### What the task asks
The answer must consist of every line in the data below that holds the word "agent".

### Records to process
'''

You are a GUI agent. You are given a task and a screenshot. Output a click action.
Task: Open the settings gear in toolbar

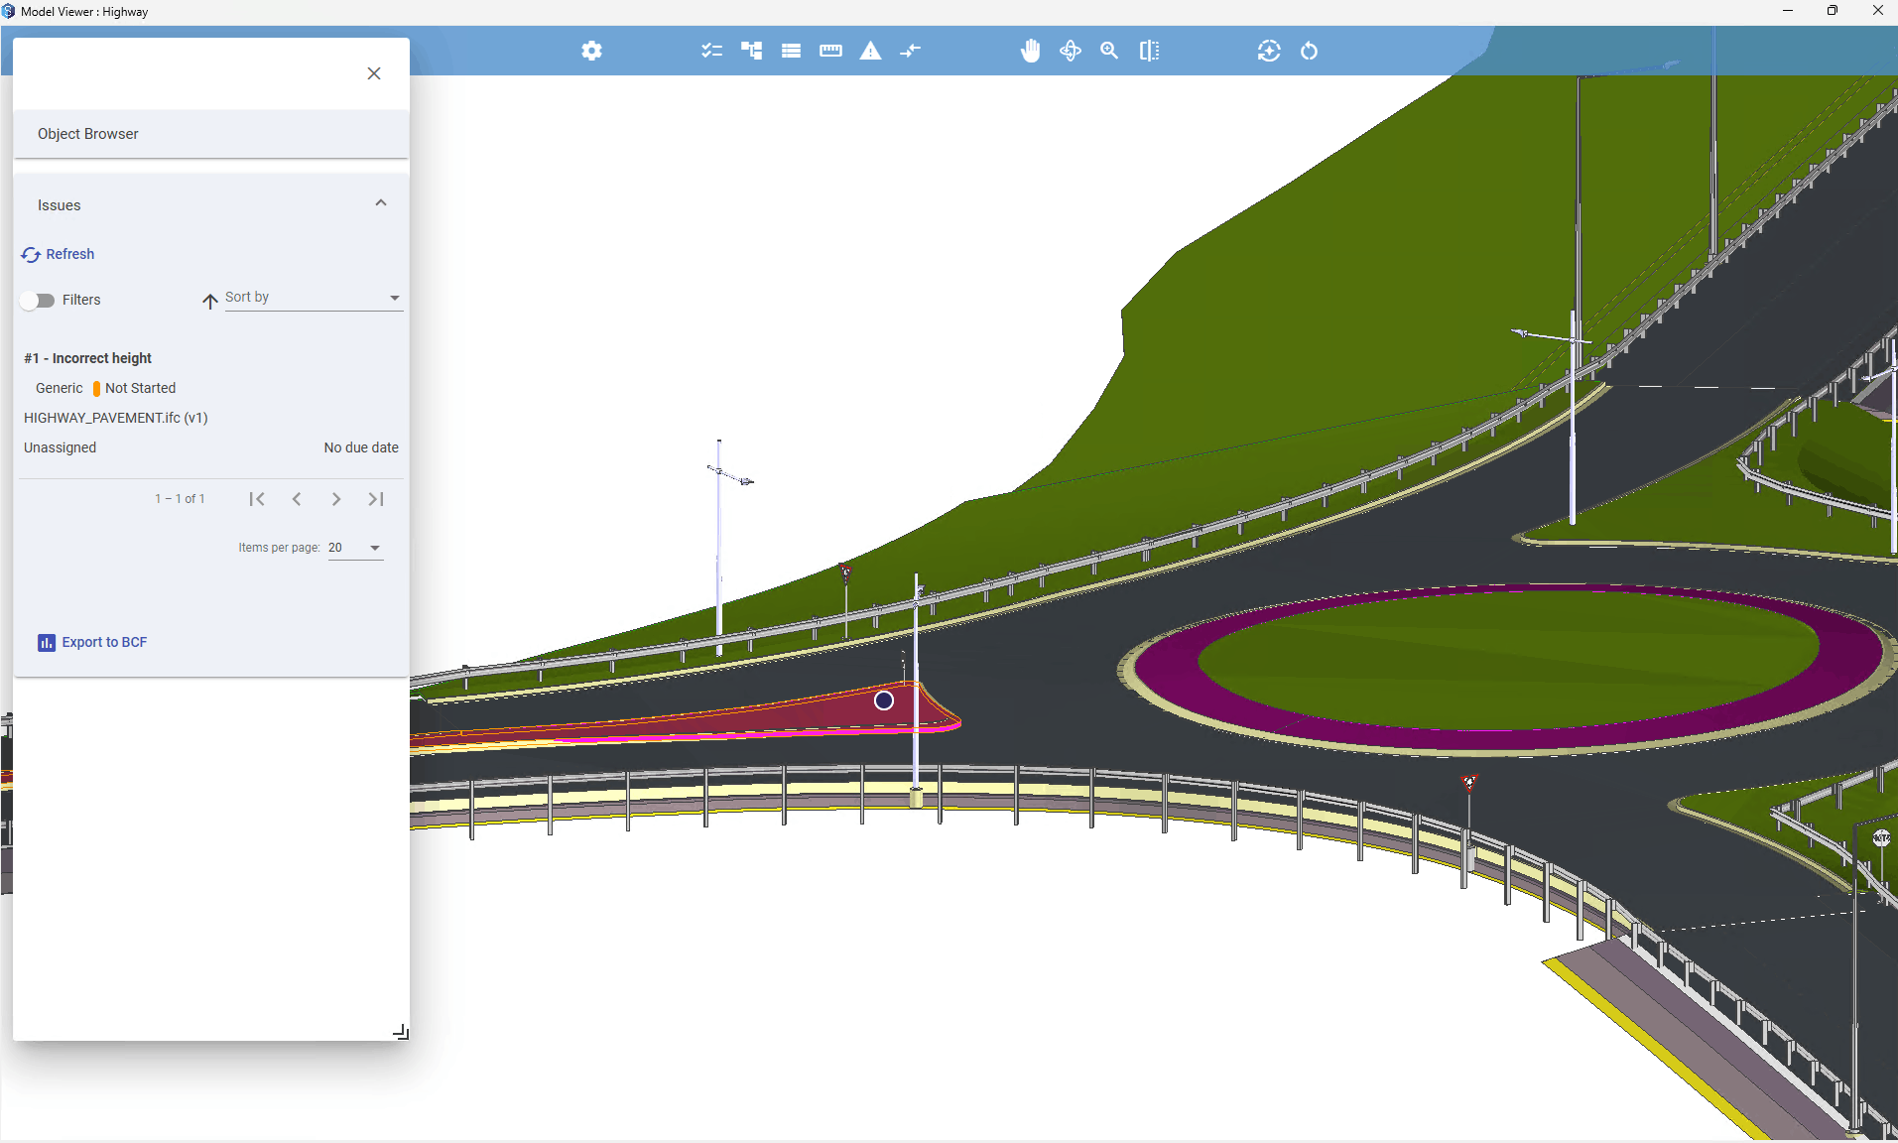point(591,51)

'''
'''

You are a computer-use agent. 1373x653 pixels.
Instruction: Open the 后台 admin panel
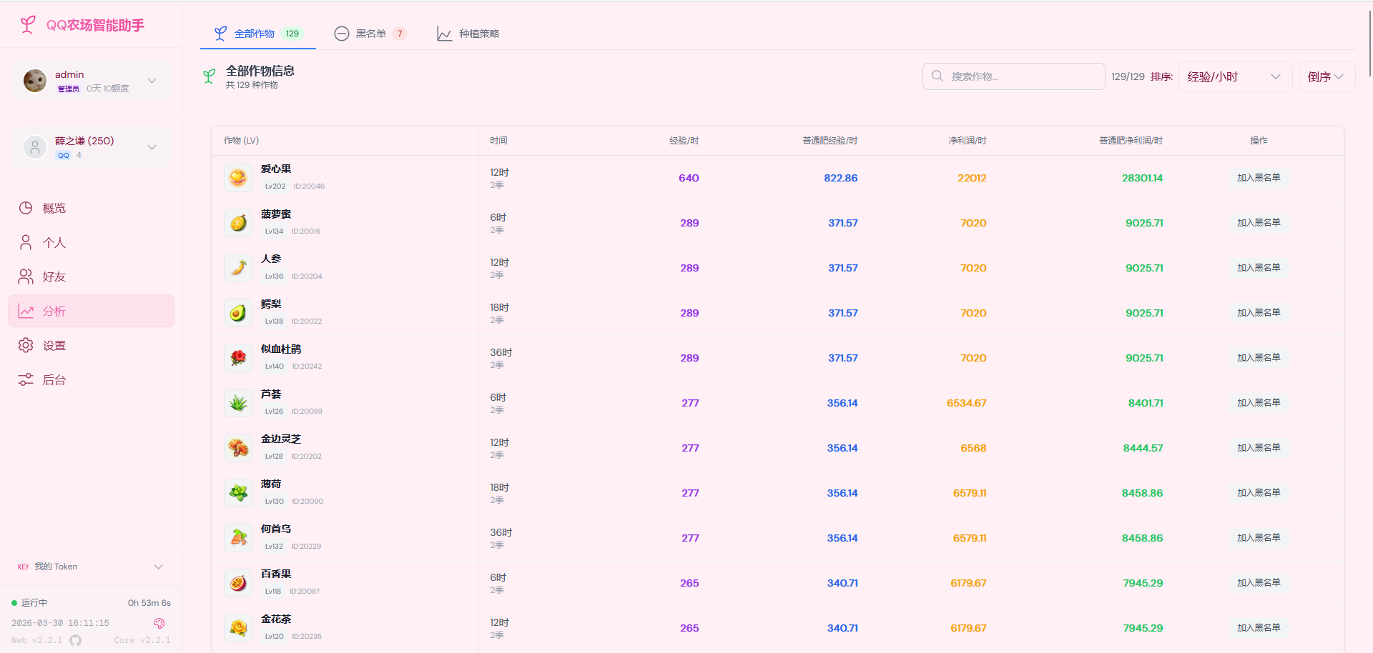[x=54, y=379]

'''

### Written response
You are a GUI agent. You are given a task and a screenshot. Output a click action.
You are a computer-use agent. 1373x653 pixels.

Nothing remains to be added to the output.